▶ YOUR GOAL:
From the first line of the entries below through the line holding "You are a computer-use", write out every line exactly, please, and leave out the pictures.

Data items

━━━━

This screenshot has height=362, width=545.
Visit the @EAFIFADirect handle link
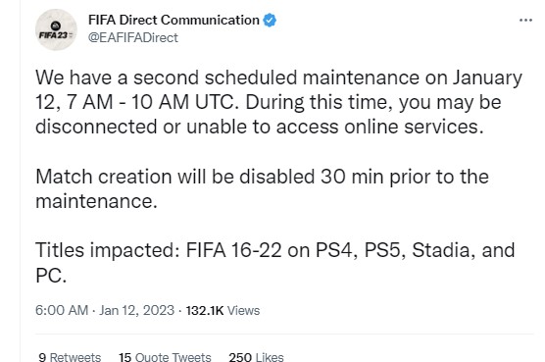[x=132, y=37]
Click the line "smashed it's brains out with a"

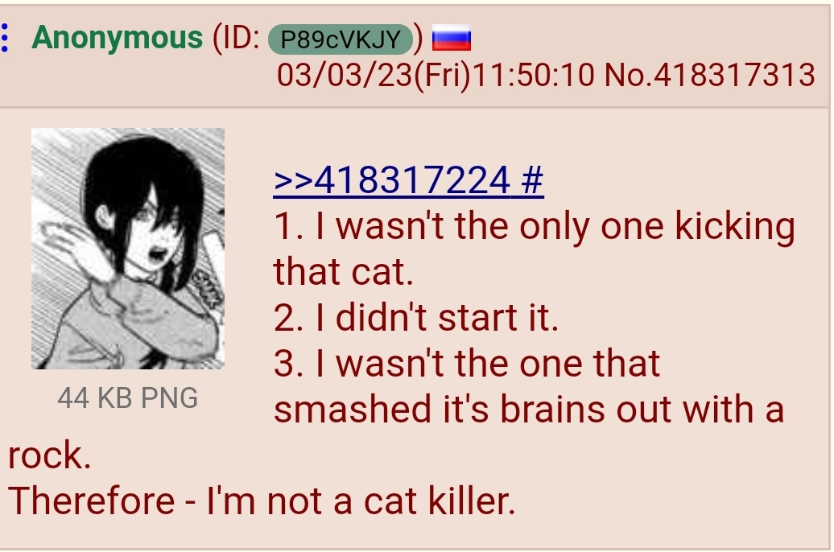point(529,410)
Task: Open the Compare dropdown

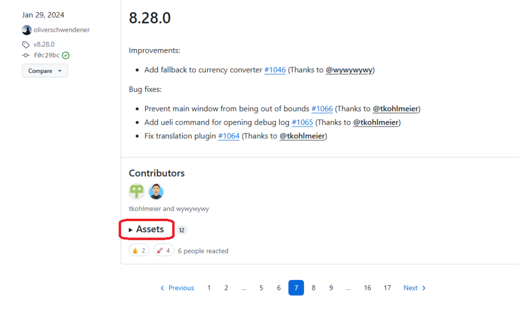Action: 45,71
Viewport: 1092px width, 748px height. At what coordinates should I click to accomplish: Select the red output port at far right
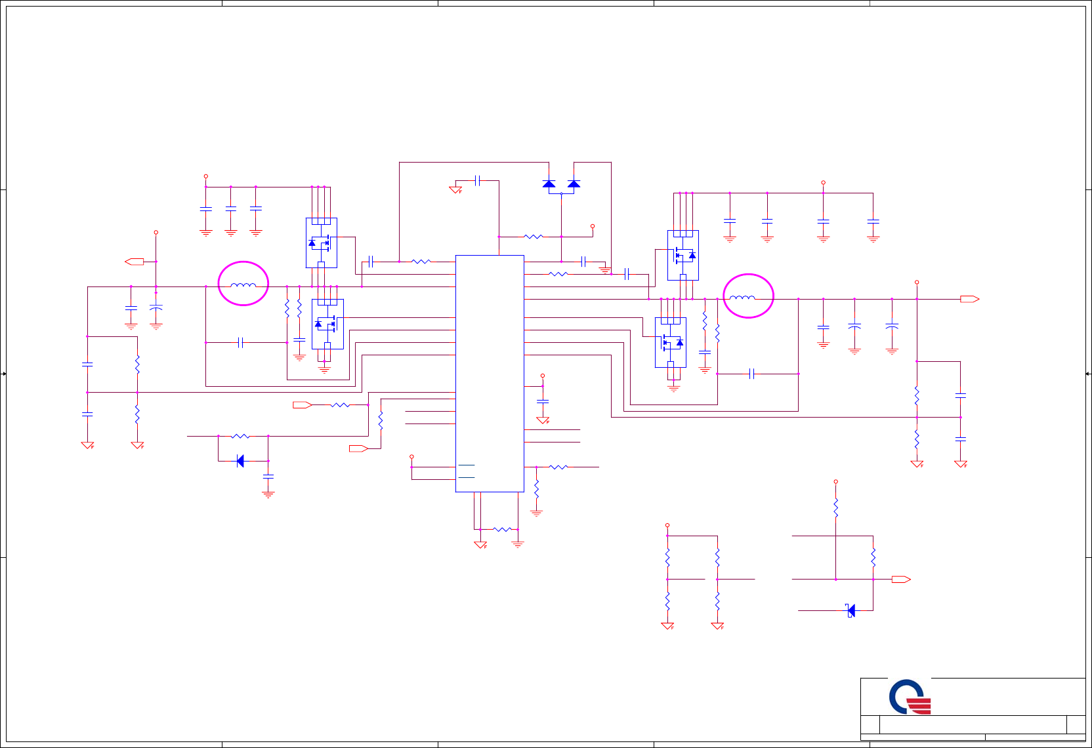969,299
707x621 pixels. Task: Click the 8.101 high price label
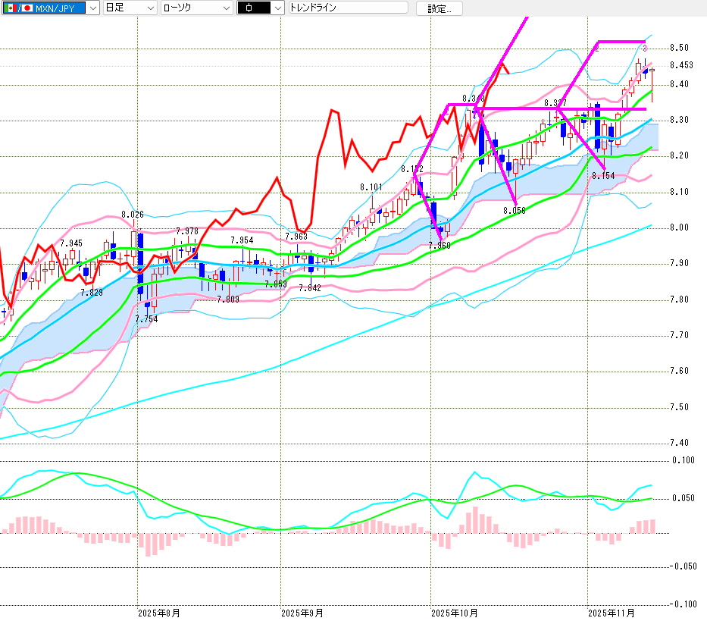(x=371, y=187)
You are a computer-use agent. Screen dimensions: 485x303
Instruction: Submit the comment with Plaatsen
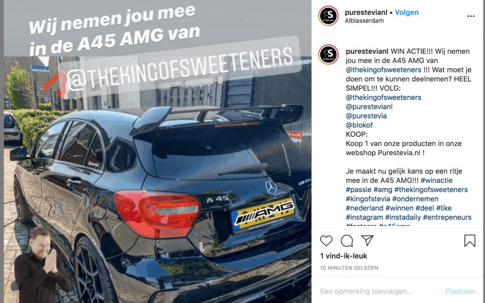460,291
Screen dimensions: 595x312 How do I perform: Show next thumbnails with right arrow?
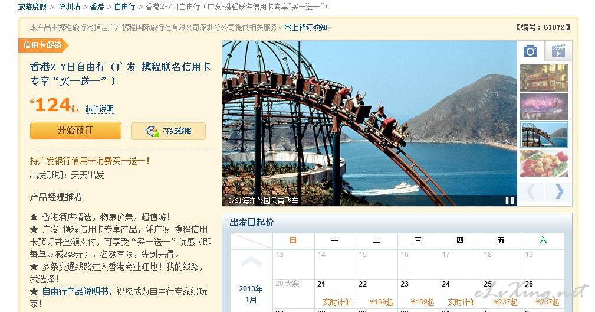pyautogui.click(x=558, y=191)
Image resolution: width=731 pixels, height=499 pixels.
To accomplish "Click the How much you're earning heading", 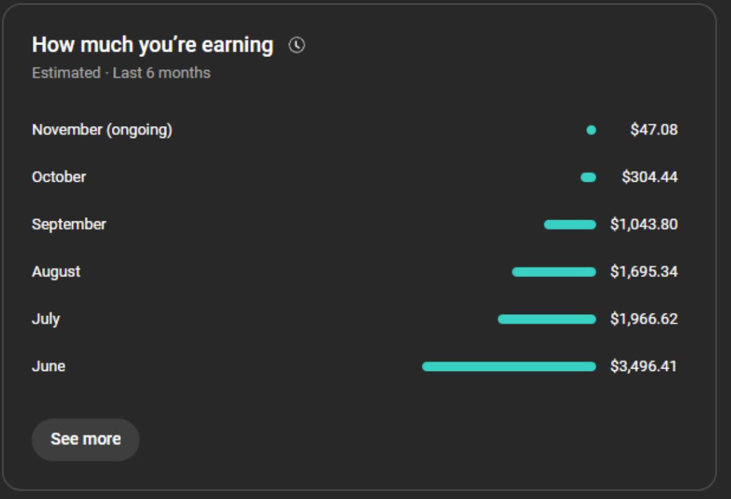I will (x=153, y=45).
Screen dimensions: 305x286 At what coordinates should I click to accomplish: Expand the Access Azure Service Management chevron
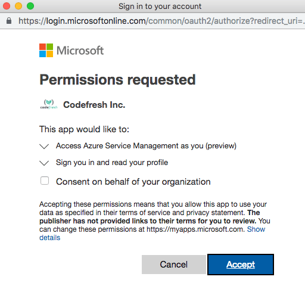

━━━━

▶ ANSWER TO THE PROBLEM:
This screenshot has height=362, width=545.
Visit the @EAFIFADirect handle link
[x=132, y=37]
Click the line "smashed it's brains out with a"

point(529,410)
Task: Open the Compare dropdown

Action: 45,71
Viewport: 1092px width, 748px height. At what coordinates should I click to accomplish: Select the red output port at far right
969,299
707x621 pixels. Task: Click the 8.101 high price label
(x=371, y=187)
You are a computer-use agent. Screen dimensions: 485x303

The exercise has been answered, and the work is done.